Downsides and benefits of Hardie Board siding

Every siding product has pros and cons, but James Hardie's siding clearly has many more pros than it does cons. You're sure to love this outstanding siding with a track record like no other siding product.

See the primary advantages of Hardie Board siding below: 

  • Long service life. Hardie Board siding withstands the elements with ease. It keeps looking amazing and performing its job of protecting your home in spite of its direct contact with the elements 24/7. It withstands rain, hail, high winds, storms, snow, ice, harsh humidity, and temperature changes. It resists moisture penetration, saving homeowners the hassles involved in repairs due to rotting, swelling, or warping.
  • Extended warranty. James Hardie fiber cement siding gives homeowners a 30-year non-prorated warranty that is transferable. Additionally, James Hardie's ColorPlus Technology is warrantied against peeling, chipping, and cracking for 15 years—including labor and materials.
  • Environment friendliness. James Hardie siding is the greenest siding brand in the industry because of its makeup and the James Hardie Company's sustainable practices.
  • Aesthetic look. Hardie Board siding is beautiful and gives your home pleasing aesthetics with various styles and colors. It makes your home stand out and can even look like wood siding, but it's not, so you don't have to be burdened with the high maintenance wood requires.
  • Customization. The multiple styles of Hardie Board siding give you plenty of options from which to choose. Match your home's architectural style and your personal preferences with your choice of Hardie Board siding styles. Create the look you love with the perfect color selection of James Hardie siding.
  • Resistance to fire. Fiber cement siding won't contribute to a fire because it isn't combustible. Other siding products like wood will actually fuel a fire. But Hardie Board siding gives you and your family the added protection to give you peace of mind about your safety in case of a fire.
  • Resistance to pests. Hardie Board siding resists pests, including termites and carpenter ants. It's also woodpecker resistant, so you don't have to worry about the hassles of repairing termite or woodpecker damage.
  • Low maintenance. Hardie Board siding requires almost no maintenance year-round. Simply take your garden hose and a medium bristle nylon brush to clean it twice a year.

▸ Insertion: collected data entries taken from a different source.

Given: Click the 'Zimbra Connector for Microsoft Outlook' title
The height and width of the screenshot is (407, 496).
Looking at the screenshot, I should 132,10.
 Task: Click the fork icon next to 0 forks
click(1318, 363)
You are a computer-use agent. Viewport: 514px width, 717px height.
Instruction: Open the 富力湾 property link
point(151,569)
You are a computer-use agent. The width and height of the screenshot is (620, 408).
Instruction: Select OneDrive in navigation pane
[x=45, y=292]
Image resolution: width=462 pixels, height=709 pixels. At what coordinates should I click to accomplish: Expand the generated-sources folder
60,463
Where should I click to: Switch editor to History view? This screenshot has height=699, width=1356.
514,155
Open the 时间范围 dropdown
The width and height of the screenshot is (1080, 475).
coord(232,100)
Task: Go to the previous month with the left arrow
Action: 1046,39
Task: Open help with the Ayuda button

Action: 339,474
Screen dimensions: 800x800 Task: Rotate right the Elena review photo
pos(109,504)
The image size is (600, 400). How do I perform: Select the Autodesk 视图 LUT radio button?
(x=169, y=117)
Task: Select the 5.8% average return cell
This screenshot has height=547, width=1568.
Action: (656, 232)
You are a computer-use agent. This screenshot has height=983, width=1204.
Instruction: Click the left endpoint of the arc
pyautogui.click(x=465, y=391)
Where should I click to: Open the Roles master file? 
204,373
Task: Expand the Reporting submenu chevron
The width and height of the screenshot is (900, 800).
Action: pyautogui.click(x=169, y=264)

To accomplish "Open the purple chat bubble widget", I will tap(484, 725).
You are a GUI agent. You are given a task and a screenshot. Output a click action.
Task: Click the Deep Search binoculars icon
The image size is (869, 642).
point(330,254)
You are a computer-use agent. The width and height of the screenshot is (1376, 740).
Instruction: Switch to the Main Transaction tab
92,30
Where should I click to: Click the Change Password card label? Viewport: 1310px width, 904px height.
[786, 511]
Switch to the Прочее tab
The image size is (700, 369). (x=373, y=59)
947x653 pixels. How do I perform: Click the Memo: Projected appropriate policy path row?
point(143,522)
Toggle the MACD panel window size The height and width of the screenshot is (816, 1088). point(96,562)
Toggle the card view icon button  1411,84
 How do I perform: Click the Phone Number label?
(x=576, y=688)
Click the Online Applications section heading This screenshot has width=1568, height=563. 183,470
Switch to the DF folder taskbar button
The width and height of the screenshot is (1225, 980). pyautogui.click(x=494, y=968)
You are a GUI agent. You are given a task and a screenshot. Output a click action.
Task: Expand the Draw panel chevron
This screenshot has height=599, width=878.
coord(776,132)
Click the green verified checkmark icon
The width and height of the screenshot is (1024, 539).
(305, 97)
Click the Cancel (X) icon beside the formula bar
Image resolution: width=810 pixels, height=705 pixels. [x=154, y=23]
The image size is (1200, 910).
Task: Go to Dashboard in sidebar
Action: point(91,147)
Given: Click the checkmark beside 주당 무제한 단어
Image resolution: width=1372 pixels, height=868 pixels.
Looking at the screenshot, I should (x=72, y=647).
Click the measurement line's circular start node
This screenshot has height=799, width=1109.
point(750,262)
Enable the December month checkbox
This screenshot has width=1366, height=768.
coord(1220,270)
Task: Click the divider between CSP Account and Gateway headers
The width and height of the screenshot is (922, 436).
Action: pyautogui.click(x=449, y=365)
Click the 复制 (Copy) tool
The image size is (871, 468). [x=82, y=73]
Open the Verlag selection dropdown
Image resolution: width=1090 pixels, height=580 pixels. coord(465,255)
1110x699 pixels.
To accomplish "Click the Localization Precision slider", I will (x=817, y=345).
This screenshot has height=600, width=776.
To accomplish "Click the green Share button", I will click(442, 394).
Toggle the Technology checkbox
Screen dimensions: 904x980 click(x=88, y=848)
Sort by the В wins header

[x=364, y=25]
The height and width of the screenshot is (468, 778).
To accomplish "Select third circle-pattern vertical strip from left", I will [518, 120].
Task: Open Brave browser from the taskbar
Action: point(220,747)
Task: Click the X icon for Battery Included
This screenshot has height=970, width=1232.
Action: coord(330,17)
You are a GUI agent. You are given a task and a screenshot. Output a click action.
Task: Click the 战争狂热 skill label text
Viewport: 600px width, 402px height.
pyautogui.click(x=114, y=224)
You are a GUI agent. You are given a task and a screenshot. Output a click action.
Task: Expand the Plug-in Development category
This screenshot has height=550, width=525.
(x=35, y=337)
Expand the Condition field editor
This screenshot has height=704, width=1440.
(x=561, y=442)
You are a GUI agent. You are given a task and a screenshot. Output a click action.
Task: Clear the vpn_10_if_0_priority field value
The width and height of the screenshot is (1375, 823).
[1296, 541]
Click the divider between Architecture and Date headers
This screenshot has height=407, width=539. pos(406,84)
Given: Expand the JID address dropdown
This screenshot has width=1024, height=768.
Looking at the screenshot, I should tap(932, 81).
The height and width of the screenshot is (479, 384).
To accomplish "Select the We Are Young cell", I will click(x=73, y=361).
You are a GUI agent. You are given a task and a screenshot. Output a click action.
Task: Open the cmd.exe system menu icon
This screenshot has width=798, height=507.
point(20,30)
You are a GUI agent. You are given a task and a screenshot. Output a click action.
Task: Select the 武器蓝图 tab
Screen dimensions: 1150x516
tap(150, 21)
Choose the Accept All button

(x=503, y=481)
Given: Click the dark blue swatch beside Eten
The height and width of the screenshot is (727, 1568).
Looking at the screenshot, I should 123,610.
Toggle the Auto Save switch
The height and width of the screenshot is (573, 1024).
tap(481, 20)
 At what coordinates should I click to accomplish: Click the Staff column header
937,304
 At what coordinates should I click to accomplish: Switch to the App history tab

Nevertheless, this siding material has its downsides as well. Check them out to be well-informed before buying: 

  • High cost. Hardie Board siding costs higher than other similar siding materials as this brand has made its name by offering unmatched quality and durability. The long service life of this fiber cement siding and the warranty you're provided compensate for the initial investment, bringing a considerable return. 
  • Complicate installation. The heavyweight of Hardie Board siding makes it more challenging to handle than other siding materials, so it is more difficult to install. Installation should only be done by James Hardie-trained professionals to ensure the warranty stays intact.

How much does Hardie Board siding cost?

The national average cost of Hardie Board siding varies from $7 to $13 per square foot. This price includes all materials and installation services. Putting up Hardie Board siding on a 2.000 sq. ft. house costs around $18.000. The cost is notably higher compared to other types of siding since James Hardie is considered a premium quality product among other fiber cement and engineered wood siding options.

Factors like accessibility, location, and job complexity can greatly increase or lower your Hardie board siding installation costs. Moreover, depending on your desired siding board exposure and color, material prices for James Hardie will vary significantly. Also, keep in mind that you need to include the cost of trim, be it wood or PVC / AZEK trim board. 

Lastly, siding removal and disposal will add $1.500-2.500 to the total cost, depending on the size of the house and the type of old siding you have.